The cold case remains the highest-profile mystery criminal case in South Korea.
More than 2 million police officers, a record number for a single case, were futilely mobilized at the time to track down the criminal.
Bong’ film so vividly engraved images of the gross murder case in the memory of the South Korean public that the case has been often remembered through key cinematic scenes till today.
The actual criminal lurked in farmlands or on paths in rural villages in Hwaseong, targeting women who were on their way home late at night or at dawn. Deadly weapons were not used.
He mostly strangled his victims using the victims’ belongings, such as stockings or socks, before the bodies were dumped in neglected village corners such as an abandoned drainpipe.
“Remembering is the beginning of the punishment for the criminal,” Bong told reporters as he released the film in 2003.
Having closely followed the mysterious criminal’s routes and criminal methodologies, Bong was both terrified and intrigued, he said at that time.
“I took pains to express it in a different manner from other murder mysteries.

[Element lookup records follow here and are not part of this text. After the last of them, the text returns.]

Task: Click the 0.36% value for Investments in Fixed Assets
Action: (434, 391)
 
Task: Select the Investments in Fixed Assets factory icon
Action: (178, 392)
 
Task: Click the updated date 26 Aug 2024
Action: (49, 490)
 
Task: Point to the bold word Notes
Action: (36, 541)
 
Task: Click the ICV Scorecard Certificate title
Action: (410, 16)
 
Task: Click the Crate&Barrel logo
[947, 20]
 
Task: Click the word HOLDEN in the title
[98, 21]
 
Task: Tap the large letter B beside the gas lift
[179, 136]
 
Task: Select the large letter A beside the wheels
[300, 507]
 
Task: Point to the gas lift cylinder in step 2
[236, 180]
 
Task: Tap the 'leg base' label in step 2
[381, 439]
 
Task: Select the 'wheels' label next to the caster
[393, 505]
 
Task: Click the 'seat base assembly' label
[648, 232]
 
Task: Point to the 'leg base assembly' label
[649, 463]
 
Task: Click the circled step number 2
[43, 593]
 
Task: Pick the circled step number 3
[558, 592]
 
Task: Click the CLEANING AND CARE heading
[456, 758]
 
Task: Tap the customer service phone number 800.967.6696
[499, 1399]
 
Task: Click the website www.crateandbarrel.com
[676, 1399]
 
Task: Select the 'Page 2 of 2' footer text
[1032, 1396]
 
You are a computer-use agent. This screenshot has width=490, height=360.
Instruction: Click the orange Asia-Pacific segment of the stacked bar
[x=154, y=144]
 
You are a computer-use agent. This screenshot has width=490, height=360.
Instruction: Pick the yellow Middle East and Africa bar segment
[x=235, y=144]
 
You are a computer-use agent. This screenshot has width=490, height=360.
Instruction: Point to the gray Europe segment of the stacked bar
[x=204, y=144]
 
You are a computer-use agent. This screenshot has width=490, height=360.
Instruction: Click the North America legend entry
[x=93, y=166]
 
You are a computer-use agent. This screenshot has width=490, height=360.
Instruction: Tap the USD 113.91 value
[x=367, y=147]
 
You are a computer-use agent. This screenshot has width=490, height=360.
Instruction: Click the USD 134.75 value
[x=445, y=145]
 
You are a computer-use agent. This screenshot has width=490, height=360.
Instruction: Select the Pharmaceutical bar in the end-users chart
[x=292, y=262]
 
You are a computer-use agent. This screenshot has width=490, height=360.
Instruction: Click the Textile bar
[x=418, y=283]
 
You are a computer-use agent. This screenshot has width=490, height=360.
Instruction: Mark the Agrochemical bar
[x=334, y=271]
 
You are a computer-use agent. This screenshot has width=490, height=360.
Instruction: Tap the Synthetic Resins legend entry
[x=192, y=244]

I wanted to say how the death of a human causes immense grief to people around the person,” he said at that time.
Following the film, the mystery serial murder case continued to inspire many more major TV and cinematic productions, most lately “Signal,” a 2016 TV detective series by cable channel tvN.
It also was an inspiration for the 2012 film “Confession of Murder,” which delved into an imaginary criminal who came forward to confess after the statute of limitations of the case expired.
As the cold case finally has signs of being solved, broadcasters are moving quickly to air reruns of their previous shows featuring the case.
tvN said four episodes of “Signal” featuring the case will go on air on Friday, while two other cable movie channels scheduled screenings of “Memories of Murder” over the weekend.
SBS’s popular investigative news show, “Unanswered Questions,” is also reportedly planning to recycle previous episodes to put up a new special episode on the case.